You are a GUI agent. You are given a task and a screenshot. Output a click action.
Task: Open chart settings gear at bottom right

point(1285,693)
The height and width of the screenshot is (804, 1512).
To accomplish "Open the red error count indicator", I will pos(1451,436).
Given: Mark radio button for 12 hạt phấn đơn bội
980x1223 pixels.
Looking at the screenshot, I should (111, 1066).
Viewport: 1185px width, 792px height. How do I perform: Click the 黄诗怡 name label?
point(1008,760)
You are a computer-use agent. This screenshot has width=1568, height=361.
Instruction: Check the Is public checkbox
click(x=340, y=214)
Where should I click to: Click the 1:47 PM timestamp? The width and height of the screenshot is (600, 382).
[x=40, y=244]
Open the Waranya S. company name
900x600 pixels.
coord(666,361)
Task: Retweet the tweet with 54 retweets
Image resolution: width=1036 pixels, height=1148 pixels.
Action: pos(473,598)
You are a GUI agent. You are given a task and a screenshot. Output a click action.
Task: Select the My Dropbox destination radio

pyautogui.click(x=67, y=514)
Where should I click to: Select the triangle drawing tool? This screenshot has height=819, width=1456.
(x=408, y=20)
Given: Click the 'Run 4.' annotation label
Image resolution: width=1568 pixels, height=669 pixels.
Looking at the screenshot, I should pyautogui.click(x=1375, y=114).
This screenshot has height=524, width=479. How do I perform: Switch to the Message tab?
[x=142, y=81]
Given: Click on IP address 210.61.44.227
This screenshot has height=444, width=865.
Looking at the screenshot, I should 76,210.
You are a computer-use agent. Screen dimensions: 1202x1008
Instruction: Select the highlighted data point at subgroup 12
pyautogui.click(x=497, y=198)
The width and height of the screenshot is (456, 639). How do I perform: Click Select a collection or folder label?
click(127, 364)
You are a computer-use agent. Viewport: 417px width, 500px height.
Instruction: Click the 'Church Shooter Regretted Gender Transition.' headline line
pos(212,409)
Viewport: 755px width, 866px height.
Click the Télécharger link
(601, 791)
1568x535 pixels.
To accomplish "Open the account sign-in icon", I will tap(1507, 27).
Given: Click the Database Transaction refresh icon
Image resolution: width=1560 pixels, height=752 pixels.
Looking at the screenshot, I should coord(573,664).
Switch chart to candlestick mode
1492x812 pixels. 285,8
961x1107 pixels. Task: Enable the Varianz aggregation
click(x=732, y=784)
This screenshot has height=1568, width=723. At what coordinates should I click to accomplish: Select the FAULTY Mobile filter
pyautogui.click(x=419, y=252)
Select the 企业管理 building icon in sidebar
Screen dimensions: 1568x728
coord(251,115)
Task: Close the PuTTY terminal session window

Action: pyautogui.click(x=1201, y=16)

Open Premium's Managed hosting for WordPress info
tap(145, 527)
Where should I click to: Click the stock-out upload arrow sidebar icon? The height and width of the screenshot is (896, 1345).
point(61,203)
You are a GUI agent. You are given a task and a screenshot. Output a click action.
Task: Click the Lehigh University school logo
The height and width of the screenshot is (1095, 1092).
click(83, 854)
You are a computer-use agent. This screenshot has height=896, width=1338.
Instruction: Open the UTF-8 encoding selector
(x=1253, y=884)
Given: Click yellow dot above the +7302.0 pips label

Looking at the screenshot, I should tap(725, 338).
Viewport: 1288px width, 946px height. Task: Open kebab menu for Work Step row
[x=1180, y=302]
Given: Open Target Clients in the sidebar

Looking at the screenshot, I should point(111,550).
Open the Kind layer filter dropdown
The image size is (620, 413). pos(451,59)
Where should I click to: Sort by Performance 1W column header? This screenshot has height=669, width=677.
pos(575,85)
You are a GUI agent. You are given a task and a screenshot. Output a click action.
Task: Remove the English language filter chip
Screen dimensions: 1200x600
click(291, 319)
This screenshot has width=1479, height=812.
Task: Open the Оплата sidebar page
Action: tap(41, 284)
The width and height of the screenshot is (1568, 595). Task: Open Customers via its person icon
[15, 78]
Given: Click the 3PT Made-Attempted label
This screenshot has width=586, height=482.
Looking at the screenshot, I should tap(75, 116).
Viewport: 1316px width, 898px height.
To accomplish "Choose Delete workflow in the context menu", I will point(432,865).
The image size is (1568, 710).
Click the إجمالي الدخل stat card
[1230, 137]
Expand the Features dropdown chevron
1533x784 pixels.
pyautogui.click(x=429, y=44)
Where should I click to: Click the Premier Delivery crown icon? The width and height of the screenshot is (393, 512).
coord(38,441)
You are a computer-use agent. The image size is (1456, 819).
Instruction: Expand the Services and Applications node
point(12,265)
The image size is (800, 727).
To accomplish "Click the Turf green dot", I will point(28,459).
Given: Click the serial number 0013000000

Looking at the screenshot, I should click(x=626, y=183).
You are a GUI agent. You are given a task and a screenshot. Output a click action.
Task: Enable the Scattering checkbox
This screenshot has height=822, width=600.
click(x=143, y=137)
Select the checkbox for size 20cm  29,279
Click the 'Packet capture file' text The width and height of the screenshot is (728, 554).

• **Task objective**: Reproduce the listing above verbatim, line for line, without any changes.

• **Written response**:
You are a GUI agent. You are given a task and a screenshot. Output a click action.
Task: Open chart settings gear at bottom right

point(1285,693)
The height and width of the screenshot is (804, 1512).
To accomplish "Open the red error count indicator", I will pos(1451,436).
Given: Mark radio button for 12 hạt phấn đơn bội
980x1223 pixels.
Looking at the screenshot, I should (111, 1066).
Viewport: 1185px width, 792px height. How do I perform: Click the 黄诗怡 name label?
point(1008,760)
You are a computer-use agent. This screenshot has width=1568, height=361.
Instruction: Check the Is public checkbox
click(x=340, y=214)
Where should I click to: Click the 1:47 PM timestamp? The width and height of the screenshot is (600, 382).
[x=40, y=244]
Open the Waranya S. company name
900x600 pixels.
coord(666,361)
Task: Retweet the tweet with 54 retweets
Image resolution: width=1036 pixels, height=1148 pixels.
Action: pos(473,598)
You are a GUI agent. You are given a task and a screenshot. Output a click action.
Task: Select the My Dropbox destination radio

pyautogui.click(x=67, y=514)
Where should I click to: Select the triangle drawing tool? This screenshot has height=819, width=1456.
(x=408, y=20)
Given: Click the 'Run 4.' annotation label
Image resolution: width=1568 pixels, height=669 pixels.
Looking at the screenshot, I should pyautogui.click(x=1375, y=114).
This screenshot has height=524, width=479. How do I perform: Switch to the Message tab?
[x=142, y=81]
Given: Click on IP address 210.61.44.227
This screenshot has height=444, width=865.
Looking at the screenshot, I should 76,210.
You are a computer-use agent. Screen dimensions: 1202x1008
Instruction: Select the highlighted data point at subgroup 12
pyautogui.click(x=497, y=198)
The width and height of the screenshot is (456, 639). How do I perform: Click Select a collection or folder label?
click(127, 364)
You are a computer-use agent. Viewport: 417px width, 500px height.
Instruction: Click the 'Church Shooter Regretted Gender Transition.' headline line
pos(212,409)
Viewport: 755px width, 866px height.
Click the Télécharger link
(601, 791)
1568x535 pixels.
To accomplish "Open the account sign-in icon", I will tap(1507, 27).
Given: Click the Database Transaction refresh icon
Image resolution: width=1560 pixels, height=752 pixels.
Looking at the screenshot, I should coord(573,664).
Switch chart to candlestick mode
1492x812 pixels. 285,8
961x1107 pixels. Task: Enable the Varianz aggregation
click(x=732, y=784)
This screenshot has height=1568, width=723. At what coordinates should I click to accomplish: Select the FAULTY Mobile filter
pyautogui.click(x=419, y=252)
Select the 企业管理 building icon in sidebar
Screen dimensions: 1568x728
coord(251,115)
Task: Close the PuTTY terminal session window

Action: pyautogui.click(x=1201, y=16)

Open Premium's Managed hosting for WordPress info
tap(145, 527)
Where should I click to: Click the stock-out upload arrow sidebar icon? The height and width of the screenshot is (896, 1345).
point(61,203)
You are a GUI agent. You are given a task and a screenshot. Output a click action.
Task: Click the Lehigh University school logo
The height and width of the screenshot is (1095, 1092).
click(83, 854)
You are a computer-use agent. This screenshot has height=896, width=1338.
Instruction: Open the UTF-8 encoding selector
(x=1253, y=884)
Given: Click yellow dot above the +7302.0 pips label

Looking at the screenshot, I should tap(725, 338).
Viewport: 1288px width, 946px height. Task: Open kebab menu for Work Step row
[x=1180, y=302]
Given: Open Target Clients in the sidebar

Looking at the screenshot, I should point(111,550).
Open the Kind layer filter dropdown
The image size is (620, 413). pos(451,59)
Where should I click to: Sort by Performance 1W column header? This screenshot has height=669, width=677.
pos(575,85)
You are a GUI agent. You are given a task and a screenshot. Output a click action.
Task: Remove the English language filter chip
Screen dimensions: 1200x600
click(291, 319)
This screenshot has width=1479, height=812.
Task: Open the Оплата sidebar page
Action: tap(41, 284)
The width and height of the screenshot is (1568, 595). Task: Open Customers via its person icon
[15, 78]
Given: Click the 3PT Made-Attempted label
This screenshot has width=586, height=482.
Looking at the screenshot, I should tap(75, 116).
Viewport: 1316px width, 898px height.
To accomplish "Choose Delete workflow in the context menu", I will point(432,865).
The image size is (1568, 710).
Click the إجمالي الدخل stat card
[1230, 137]
Expand the Features dropdown chevron
1533x784 pixels.
pyautogui.click(x=429, y=44)
Where should I click to: Click the Premier Delivery crown icon? The width and height of the screenshot is (393, 512).
coord(38,441)
You are a computer-use agent. The image size is (1456, 819).
Instruction: Expand the Services and Applications node
point(12,265)
The image size is (800, 727).
To accomplish "Click the Turf green dot", I will point(28,459).
Given: Click the serial number 0013000000

Looking at the screenshot, I should click(x=626, y=183).
You are a GUI agent. You are given a task and a screenshot. Output a click action.
Task: Enable the Scattering checkbox
This screenshot has height=822, width=600.
click(x=143, y=137)
Select the checkbox for size 20cm  29,279
Click the 'Packet capture file' text The width and height of the screenshot is (728, 554).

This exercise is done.